TASK TO CARRY OUT
Exactly as written, copy the lines that run from the start of the data below to the line containing "Task: Switch to the Адреса tab", both ends included.

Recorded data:
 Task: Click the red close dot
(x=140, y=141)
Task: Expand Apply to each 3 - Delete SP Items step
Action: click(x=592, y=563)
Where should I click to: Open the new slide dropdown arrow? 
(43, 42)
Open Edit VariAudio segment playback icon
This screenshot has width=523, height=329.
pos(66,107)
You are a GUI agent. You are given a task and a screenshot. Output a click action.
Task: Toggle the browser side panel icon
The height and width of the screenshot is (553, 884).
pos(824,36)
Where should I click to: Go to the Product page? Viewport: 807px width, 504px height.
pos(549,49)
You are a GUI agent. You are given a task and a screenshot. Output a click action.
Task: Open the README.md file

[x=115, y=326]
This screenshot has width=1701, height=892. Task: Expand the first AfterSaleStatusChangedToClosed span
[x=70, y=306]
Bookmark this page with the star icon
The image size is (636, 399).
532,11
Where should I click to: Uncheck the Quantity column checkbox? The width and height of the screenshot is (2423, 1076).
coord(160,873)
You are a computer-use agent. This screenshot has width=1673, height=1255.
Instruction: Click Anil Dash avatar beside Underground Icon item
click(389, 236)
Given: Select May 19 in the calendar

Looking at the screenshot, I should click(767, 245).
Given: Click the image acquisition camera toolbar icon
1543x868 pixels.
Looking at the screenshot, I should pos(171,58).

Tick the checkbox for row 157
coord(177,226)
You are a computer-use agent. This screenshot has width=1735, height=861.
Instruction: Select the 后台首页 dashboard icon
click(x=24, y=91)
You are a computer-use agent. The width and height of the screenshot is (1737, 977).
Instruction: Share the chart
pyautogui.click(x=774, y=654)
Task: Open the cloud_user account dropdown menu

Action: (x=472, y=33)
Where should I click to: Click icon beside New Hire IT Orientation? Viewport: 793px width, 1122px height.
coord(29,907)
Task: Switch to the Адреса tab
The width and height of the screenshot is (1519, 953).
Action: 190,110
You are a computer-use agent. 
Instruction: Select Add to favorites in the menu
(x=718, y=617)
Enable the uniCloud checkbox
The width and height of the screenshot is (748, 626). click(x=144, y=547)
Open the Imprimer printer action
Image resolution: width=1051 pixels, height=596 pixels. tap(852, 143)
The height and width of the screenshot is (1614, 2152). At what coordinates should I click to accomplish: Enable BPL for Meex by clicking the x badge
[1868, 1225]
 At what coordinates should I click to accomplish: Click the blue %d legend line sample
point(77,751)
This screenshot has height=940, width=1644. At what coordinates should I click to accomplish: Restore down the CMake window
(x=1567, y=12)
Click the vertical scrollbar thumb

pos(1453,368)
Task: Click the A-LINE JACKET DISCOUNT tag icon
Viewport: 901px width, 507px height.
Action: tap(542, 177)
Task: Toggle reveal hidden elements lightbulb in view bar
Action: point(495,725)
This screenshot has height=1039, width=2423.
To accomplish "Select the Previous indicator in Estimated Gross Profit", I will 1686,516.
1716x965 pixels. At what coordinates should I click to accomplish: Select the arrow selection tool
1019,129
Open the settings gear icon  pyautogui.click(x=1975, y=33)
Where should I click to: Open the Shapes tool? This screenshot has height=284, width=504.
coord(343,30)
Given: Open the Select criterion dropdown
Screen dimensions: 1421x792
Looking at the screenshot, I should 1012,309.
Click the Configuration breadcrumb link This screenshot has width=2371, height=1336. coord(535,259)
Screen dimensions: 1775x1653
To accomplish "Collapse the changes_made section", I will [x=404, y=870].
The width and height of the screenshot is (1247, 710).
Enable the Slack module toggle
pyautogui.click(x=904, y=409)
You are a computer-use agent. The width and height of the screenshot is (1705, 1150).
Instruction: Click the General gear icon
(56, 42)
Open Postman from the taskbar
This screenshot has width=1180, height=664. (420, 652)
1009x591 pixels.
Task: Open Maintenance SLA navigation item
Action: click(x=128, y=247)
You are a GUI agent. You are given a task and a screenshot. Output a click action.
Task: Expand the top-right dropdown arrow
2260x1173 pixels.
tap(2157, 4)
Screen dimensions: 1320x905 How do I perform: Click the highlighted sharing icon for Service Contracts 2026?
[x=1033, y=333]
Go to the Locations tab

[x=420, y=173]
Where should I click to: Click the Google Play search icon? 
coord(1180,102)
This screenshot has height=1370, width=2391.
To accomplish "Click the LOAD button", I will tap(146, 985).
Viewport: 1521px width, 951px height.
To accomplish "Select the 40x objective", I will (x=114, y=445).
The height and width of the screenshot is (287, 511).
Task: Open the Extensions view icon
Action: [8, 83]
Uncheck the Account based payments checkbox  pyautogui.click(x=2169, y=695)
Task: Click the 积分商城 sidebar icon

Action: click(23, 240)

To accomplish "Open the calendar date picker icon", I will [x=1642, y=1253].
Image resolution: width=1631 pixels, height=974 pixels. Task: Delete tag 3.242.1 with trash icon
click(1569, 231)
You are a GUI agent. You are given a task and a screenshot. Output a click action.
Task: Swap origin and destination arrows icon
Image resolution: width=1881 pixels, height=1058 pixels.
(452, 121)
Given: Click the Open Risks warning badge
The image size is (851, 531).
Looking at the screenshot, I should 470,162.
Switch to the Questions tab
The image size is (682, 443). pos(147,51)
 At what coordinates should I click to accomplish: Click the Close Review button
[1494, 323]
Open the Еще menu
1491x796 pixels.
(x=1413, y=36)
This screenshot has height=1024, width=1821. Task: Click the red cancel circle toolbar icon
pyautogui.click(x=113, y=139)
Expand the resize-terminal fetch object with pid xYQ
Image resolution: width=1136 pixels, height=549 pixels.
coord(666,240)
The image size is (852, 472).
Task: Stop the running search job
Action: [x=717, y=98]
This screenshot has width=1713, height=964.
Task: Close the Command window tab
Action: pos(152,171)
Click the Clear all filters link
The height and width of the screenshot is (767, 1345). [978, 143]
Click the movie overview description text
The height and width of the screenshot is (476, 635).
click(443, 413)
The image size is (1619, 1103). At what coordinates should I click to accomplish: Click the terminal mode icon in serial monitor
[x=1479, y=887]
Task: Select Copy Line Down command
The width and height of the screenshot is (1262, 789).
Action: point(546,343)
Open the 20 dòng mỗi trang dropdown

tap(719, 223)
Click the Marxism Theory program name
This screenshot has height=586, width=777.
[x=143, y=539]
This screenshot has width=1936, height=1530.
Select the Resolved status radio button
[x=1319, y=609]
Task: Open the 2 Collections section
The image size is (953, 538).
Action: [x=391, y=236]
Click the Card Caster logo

EXERCISE RESPONSE
 Task: Click the red close dot
(x=140, y=141)
Task: Expand Apply to each 3 - Delete SP Items step
Action: click(x=592, y=563)
Where should I click to: Open the new slide dropdown arrow? 
(43, 42)
Open Edit VariAudio segment playback icon
This screenshot has width=523, height=329.
pos(66,107)
You are a GUI agent. You are given a task and a screenshot. Output a click action.
Task: Toggle the browser side panel icon
The height and width of the screenshot is (553, 884).
pos(824,36)
Where should I click to: Go to the Product page? Viewport: 807px width, 504px height.
pos(549,49)
You are a GUI agent. You are given a task and a screenshot. Output a click action.
Task: Open the README.md file

[x=115, y=326]
This screenshot has width=1701, height=892. Task: Expand the first AfterSaleStatusChangedToClosed span
[x=70, y=306]
Bookmark this page with the star icon
The image size is (636, 399).
532,11
Where should I click to: Uncheck the Quantity column checkbox? The width and height of the screenshot is (2423, 1076).
coord(160,873)
You are a computer-use agent. This screenshot has width=1673, height=1255.
Instruction: Click Anil Dash avatar beside Underground Icon item
click(389, 236)
Given: Select May 19 in the calendar

Looking at the screenshot, I should click(767, 245).
Given: Click the image acquisition camera toolbar icon
1543x868 pixels.
Looking at the screenshot, I should pos(171,58).

Tick the checkbox for row 157
coord(177,226)
You are a computer-use agent. This screenshot has width=1735, height=861.
Instruction: Select the 后台首页 dashboard icon
click(x=24, y=91)
You are a computer-use agent. The width and height of the screenshot is (1737, 977).
Instruction: Share the chart
pyautogui.click(x=774, y=654)
Task: Open the cloud_user account dropdown menu

Action: (x=472, y=33)
Where should I click to: Click icon beside New Hire IT Orientation? Viewport: 793px width, 1122px height.
coord(29,907)
Task: Switch to the Адреса tab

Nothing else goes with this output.